> _Record excerpts_
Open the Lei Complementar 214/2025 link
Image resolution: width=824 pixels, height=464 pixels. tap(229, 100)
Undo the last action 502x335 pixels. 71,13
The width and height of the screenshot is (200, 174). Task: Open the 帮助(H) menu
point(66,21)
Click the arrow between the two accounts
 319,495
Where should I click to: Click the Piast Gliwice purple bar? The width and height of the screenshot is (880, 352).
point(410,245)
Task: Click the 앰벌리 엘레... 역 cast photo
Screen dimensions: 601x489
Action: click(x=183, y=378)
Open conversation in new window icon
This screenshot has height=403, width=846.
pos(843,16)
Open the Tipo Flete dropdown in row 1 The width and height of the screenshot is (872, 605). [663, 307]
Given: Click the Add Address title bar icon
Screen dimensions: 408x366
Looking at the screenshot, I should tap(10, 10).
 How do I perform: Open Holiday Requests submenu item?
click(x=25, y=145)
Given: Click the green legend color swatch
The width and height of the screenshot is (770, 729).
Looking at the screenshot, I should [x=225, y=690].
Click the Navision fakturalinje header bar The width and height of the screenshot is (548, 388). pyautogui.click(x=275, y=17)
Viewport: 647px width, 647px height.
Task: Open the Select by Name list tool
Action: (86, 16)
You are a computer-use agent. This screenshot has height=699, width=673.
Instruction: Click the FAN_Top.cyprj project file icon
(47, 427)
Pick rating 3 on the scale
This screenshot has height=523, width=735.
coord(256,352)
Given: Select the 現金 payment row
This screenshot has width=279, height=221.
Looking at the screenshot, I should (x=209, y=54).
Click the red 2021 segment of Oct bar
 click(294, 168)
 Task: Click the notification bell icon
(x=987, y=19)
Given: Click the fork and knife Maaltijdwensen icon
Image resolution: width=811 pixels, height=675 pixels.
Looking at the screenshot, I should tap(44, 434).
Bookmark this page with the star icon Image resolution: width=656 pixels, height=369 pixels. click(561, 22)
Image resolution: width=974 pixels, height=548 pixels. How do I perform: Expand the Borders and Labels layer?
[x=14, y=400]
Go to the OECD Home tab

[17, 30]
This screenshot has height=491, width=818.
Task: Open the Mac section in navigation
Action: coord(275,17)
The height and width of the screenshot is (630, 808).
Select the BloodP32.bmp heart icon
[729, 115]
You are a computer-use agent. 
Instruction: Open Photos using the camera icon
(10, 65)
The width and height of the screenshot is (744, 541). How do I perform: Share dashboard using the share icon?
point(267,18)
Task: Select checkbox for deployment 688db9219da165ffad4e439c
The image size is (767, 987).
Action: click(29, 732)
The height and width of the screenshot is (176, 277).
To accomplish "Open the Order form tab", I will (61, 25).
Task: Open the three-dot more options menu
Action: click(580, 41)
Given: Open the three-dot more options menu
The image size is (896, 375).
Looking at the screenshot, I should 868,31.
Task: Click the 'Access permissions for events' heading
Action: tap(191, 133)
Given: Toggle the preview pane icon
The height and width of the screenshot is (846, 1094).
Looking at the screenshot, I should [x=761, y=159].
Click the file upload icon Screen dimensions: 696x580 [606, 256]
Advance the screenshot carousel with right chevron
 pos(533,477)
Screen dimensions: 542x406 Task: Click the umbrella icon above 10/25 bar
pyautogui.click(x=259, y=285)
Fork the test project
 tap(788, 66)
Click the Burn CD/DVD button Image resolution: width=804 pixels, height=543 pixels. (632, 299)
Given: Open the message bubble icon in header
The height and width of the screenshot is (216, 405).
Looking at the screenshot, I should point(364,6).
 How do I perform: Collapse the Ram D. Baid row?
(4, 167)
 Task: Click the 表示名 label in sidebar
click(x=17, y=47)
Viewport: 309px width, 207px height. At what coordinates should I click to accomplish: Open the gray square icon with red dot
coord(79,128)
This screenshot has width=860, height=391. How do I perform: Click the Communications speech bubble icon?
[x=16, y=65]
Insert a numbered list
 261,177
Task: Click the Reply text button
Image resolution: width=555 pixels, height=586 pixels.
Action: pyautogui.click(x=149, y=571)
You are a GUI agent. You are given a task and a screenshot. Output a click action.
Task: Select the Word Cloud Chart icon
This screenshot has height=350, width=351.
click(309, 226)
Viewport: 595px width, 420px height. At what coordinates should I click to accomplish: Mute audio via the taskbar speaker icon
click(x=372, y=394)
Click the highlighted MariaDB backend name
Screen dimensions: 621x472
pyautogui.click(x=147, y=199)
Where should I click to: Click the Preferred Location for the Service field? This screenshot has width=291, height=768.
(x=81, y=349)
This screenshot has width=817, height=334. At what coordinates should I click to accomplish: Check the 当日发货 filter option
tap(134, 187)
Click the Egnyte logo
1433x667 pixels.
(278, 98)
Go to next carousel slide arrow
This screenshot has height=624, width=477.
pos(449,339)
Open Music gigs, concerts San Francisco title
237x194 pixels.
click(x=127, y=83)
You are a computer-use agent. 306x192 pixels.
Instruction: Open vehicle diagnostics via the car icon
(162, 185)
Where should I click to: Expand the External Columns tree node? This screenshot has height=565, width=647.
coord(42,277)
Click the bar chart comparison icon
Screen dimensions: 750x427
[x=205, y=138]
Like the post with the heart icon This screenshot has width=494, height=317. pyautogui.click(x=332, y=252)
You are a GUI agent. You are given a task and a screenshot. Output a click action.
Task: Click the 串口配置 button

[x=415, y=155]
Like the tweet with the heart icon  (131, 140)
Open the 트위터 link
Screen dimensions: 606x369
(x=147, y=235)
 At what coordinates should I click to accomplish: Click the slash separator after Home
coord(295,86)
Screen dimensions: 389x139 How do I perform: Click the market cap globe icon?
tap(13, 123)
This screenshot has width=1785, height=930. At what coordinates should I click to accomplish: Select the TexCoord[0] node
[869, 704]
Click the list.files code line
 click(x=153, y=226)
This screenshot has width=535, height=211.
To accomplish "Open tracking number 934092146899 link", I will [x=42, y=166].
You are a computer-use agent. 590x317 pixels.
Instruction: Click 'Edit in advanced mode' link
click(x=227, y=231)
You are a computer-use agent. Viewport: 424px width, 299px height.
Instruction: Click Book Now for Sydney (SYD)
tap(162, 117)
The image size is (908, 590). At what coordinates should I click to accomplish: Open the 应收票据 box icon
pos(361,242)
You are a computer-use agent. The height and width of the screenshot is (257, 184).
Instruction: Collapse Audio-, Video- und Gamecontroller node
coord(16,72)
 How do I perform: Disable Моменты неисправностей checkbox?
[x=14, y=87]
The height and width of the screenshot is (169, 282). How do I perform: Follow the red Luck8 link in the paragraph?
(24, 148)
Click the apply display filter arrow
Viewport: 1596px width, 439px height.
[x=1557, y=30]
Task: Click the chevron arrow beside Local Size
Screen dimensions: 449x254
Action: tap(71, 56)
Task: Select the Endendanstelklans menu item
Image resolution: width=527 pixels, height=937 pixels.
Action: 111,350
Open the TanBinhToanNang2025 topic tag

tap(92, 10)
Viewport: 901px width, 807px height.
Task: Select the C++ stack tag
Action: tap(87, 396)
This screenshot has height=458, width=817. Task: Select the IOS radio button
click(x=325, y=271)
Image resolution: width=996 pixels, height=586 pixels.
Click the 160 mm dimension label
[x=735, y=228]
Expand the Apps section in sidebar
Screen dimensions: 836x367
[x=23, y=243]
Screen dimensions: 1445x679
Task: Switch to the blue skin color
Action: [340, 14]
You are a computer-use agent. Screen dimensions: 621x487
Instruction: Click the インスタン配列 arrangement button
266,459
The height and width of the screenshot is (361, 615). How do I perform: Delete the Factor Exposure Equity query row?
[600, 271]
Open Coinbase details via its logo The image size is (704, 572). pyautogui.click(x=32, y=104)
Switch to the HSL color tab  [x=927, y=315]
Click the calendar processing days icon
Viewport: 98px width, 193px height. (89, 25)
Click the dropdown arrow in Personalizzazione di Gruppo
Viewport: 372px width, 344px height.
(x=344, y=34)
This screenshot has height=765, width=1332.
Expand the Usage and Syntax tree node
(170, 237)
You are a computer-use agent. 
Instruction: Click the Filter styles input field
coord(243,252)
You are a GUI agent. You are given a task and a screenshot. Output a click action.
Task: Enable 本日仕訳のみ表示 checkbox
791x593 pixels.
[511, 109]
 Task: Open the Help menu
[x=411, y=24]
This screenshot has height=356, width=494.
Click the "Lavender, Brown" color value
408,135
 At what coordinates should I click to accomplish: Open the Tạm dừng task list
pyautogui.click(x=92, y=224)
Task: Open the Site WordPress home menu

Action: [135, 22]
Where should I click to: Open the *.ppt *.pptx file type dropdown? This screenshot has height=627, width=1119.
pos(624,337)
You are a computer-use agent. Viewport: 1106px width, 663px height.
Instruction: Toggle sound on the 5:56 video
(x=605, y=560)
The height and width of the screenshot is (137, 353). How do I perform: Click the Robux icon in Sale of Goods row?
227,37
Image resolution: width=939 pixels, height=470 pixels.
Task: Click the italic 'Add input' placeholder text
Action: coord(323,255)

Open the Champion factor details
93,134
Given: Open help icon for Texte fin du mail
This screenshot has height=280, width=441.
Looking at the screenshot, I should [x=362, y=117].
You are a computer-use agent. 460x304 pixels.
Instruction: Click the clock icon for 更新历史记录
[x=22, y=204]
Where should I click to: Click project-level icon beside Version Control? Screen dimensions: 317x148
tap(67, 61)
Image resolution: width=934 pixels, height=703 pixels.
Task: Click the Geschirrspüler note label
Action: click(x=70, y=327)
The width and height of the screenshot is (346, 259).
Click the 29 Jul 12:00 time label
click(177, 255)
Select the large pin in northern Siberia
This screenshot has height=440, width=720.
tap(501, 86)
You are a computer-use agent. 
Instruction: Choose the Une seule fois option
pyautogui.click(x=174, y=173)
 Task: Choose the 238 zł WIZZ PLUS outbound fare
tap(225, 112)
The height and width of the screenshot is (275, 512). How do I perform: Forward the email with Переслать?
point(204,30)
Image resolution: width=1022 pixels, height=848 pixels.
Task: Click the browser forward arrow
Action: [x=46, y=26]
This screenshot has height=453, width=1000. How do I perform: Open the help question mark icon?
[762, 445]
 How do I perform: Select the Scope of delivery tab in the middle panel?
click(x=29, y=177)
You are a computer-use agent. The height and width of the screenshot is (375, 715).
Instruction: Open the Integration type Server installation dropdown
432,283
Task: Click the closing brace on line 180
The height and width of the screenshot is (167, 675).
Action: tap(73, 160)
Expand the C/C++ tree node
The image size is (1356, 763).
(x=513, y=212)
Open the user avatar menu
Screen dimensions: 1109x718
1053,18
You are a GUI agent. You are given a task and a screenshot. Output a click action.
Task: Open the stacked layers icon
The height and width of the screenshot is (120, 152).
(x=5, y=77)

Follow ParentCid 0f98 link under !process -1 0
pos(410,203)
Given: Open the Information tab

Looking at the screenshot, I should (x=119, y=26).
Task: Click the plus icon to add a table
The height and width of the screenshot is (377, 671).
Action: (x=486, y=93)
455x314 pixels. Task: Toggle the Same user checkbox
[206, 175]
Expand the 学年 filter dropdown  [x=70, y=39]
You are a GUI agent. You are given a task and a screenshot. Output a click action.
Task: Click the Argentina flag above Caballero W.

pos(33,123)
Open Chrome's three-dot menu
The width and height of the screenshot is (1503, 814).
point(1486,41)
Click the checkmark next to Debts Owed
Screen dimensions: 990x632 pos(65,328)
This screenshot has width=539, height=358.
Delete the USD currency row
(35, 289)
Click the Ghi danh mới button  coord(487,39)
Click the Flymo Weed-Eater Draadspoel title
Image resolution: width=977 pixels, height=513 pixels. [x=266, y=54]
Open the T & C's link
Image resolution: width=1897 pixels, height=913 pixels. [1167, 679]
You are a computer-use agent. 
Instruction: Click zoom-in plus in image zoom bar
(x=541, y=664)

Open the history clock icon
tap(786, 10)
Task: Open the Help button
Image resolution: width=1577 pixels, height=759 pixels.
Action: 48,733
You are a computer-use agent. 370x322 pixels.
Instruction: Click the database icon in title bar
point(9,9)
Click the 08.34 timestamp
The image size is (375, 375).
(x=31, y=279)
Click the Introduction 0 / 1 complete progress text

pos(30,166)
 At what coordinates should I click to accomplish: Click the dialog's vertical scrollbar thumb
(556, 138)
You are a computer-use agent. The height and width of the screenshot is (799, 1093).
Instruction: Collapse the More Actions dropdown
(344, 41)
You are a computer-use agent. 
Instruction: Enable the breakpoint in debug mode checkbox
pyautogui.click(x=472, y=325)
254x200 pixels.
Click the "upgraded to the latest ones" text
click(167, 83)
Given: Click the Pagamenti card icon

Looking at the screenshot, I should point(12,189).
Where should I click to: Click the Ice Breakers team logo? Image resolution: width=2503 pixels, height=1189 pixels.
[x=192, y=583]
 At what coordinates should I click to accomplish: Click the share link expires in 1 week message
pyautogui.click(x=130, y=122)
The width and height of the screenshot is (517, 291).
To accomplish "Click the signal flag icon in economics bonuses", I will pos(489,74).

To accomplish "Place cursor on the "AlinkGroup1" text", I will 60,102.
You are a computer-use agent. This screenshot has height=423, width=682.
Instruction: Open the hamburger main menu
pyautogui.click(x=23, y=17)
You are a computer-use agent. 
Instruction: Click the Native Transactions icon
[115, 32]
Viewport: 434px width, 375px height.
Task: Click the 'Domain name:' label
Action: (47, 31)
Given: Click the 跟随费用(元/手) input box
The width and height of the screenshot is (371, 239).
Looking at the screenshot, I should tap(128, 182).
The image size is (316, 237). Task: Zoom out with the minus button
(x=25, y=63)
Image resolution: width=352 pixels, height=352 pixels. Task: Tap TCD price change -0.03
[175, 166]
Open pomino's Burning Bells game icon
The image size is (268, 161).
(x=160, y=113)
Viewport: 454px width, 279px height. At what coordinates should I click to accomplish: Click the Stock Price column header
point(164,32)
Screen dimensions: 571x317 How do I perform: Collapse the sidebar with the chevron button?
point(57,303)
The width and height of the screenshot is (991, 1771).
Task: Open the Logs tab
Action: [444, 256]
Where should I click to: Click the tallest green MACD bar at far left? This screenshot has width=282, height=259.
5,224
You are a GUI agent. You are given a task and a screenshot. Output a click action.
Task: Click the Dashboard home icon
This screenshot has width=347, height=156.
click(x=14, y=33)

> _Work order_
The listing above holds a line with "The height and width of the screenshot is (137, 353)." and a line with "Given: Open help icon for Texte fin du mail". Print the stretch from the first through the second, exactly and alone.

> _Output of the task_
The height and width of the screenshot is (137, 353). How do I perform: Click the Robux icon in Sale of Goods row?
227,37
Image resolution: width=939 pixels, height=470 pixels.
Task: Click the italic 'Add input' placeholder text
Action: coord(323,255)

Open the Champion factor details
93,134
Given: Open help icon for Texte fin du mail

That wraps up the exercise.